Wednesday, September 2, 2015

Ralph Branca of the New York Giants???

Anyone who knows baseball history knows of Ralph Branca and the Shot Heard Round the World, and hopefully folks remember him as a great pitcher and overall a good guy, and one of the people behind the BAT program helping out ex-ballplayers.

He was battling injuries late in his career and bounced from the Dodgers to the Tigers, then the Yankees. He has a year off from the majors, then appears once more for Brooklyn.

His Baseball Reference minor league page fills in the 1955 gap: he was in Minneapolis in the GIANTS organization. Yes, even with his history with the Giants.

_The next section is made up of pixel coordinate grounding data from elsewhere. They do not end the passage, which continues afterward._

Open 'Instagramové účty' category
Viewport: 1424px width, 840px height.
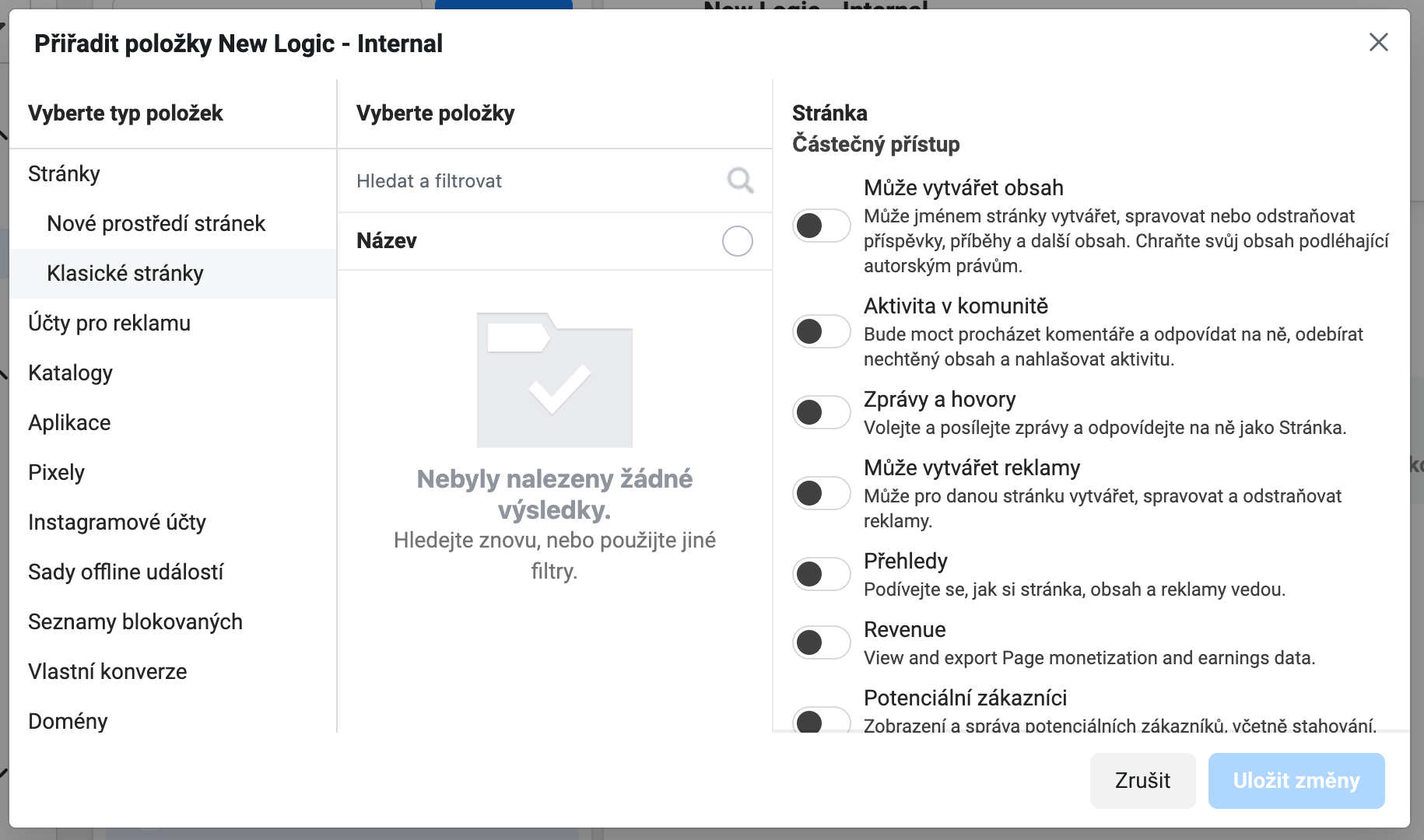[117, 523]
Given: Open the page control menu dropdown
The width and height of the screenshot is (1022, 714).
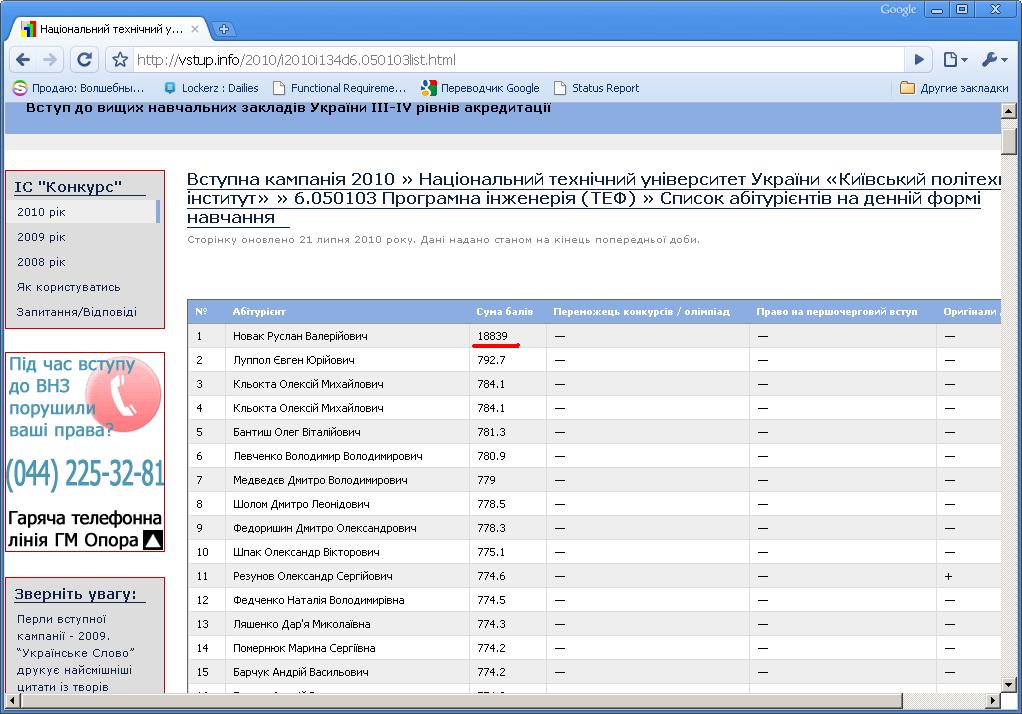Looking at the screenshot, I should point(955,60).
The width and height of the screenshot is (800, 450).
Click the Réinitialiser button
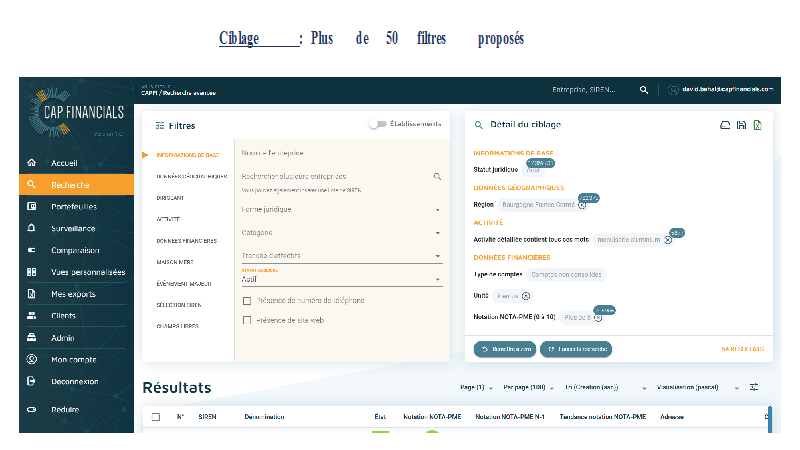(506, 349)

The Giants and Minneapolis had been after him for awhile: they had offered him a contract in 1954 before he signed with the Yankees. From the Evening Day of New London CT July 23, 1954:

 “Branca…rejected an offer by the New York Giants to hurl for their Minneapolis farm club in the American association.”

The Yankees signed Branca after Detroit had released him. His ERA was under 3.00 in his short time in the pinstripes, but he walked more than one batter per inning pitched and was let go. This time, he took the Minneapolis offer. From the Pittsburgh Press of Dec. 10, 1954:

“Branca…was signed as a free agent yesterday by the Giants’ Minneapolis farm team of the American Association”

 He was hoping to catch on with the Giants, but it wasn't to be. A 3-3 mark and an ERA over 7.50 got him released, according to his book and this article from the Troy NY Times Record of March 5, 1957:
 

“I haven’t done much pitching since I was release by Minneapolis in July, 1955…”

The article is about Branca in spring training with the Dodgers, who had signed him in 1956. At the end of that season, they took him off the roster in this move, chronicled in the Daytona Beach Morning Journal of Oct. 18, 1956:

 “Branca…was sold to St. Paul of the American Assn.”

Branca never played for St. Paul, he retired in the 1957 spring training though there are newspaper reports that he had thrown pretty well at that time.